(Stored dataset items)
┄┄┄┄┄┄┄┄┄┄

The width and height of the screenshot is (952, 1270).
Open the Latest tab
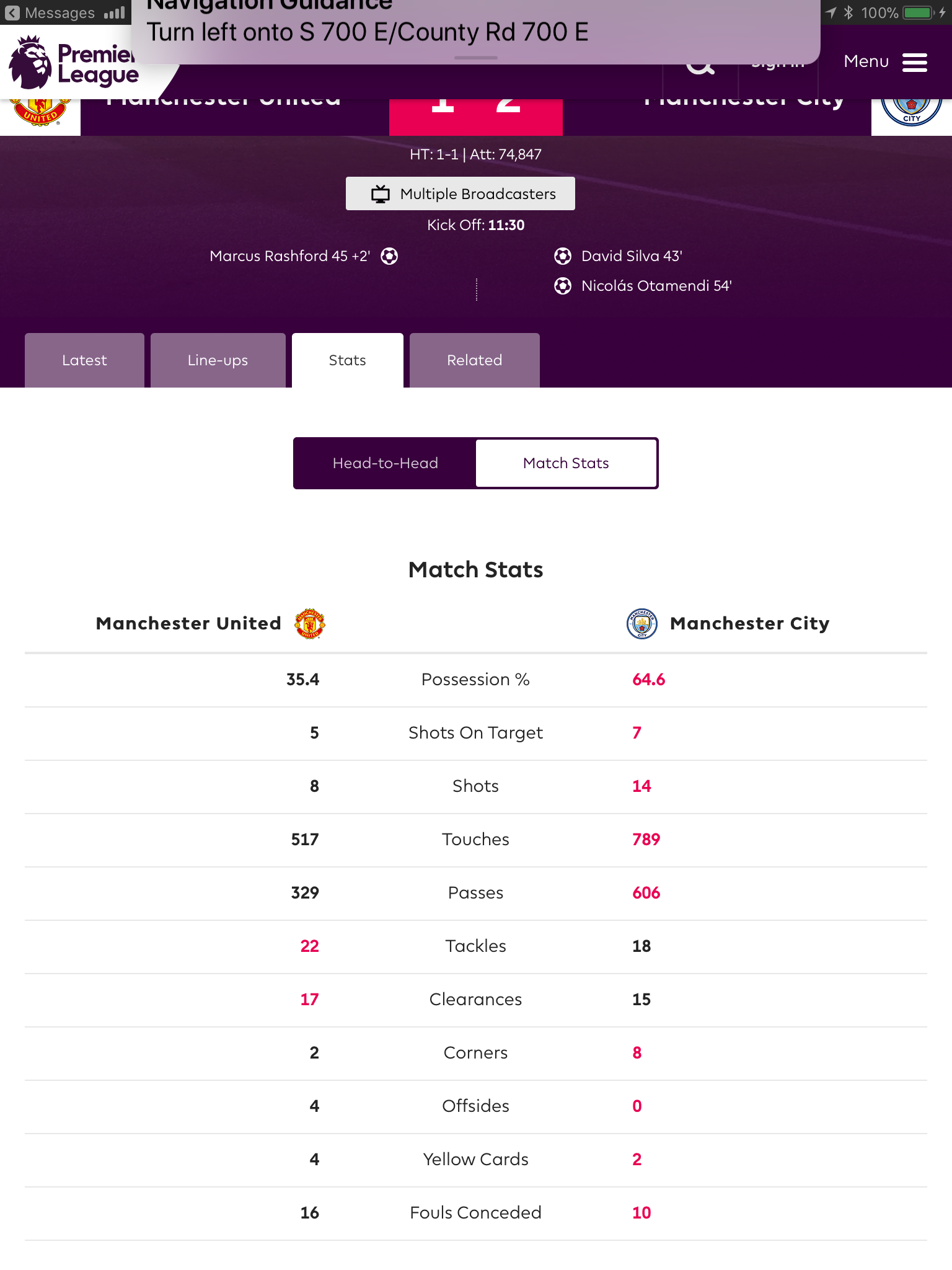pos(84,360)
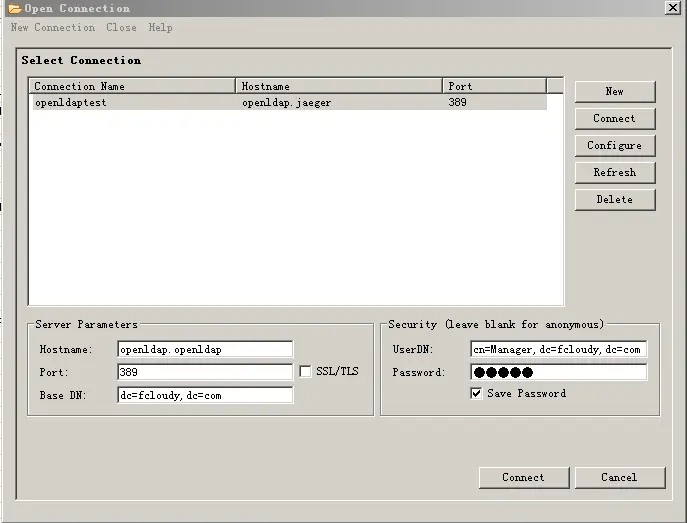Uncheck the Save Password checkbox
This screenshot has width=687, height=523.
pos(476,393)
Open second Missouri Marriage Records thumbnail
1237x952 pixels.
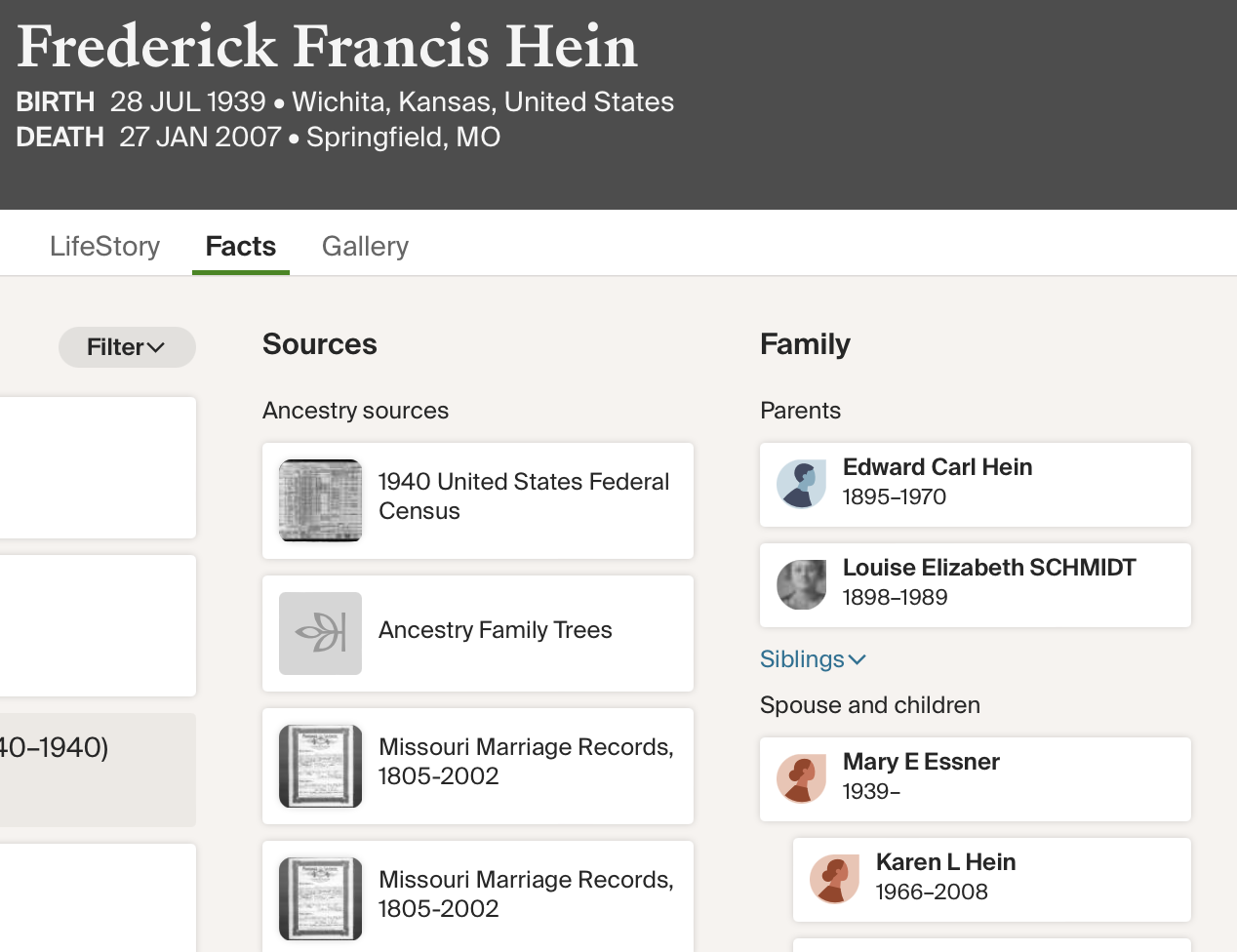point(320,898)
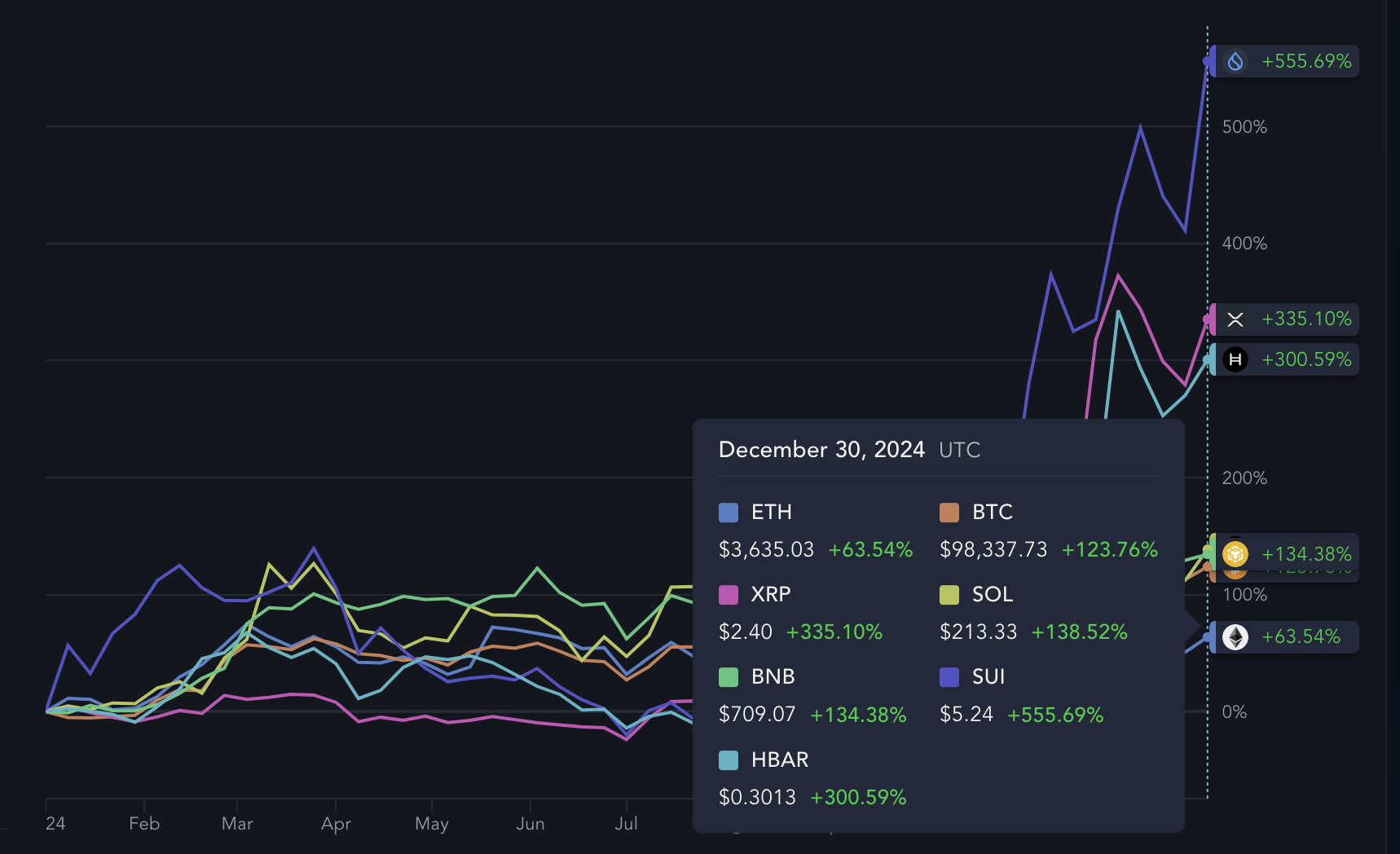Click the Feb label on the time axis
Viewport: 1400px width, 854px height.
144,824
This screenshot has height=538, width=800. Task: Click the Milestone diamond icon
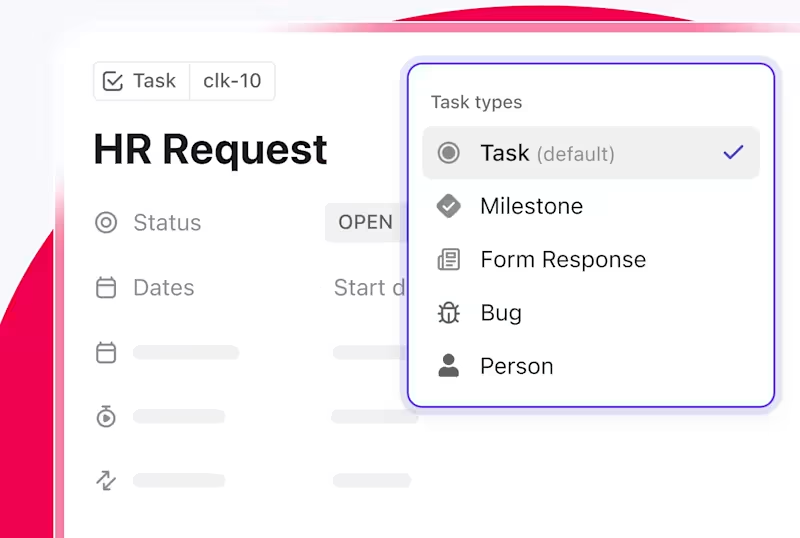coord(449,206)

┄┄┄┄┄┄┄┄┄┄

Try it: Print only the lines from the first line of the data above through the one containing "Open second Missouri", exactly as they are, with pictures omitted.

Your response:
The width and height of the screenshot is (952, 1270).
Open the Latest tab
pos(84,360)
Uncheck the Save Password checkbox
This screenshot has width=687, height=523.
pos(476,393)
Open second Missouri Marriage Records thumbnail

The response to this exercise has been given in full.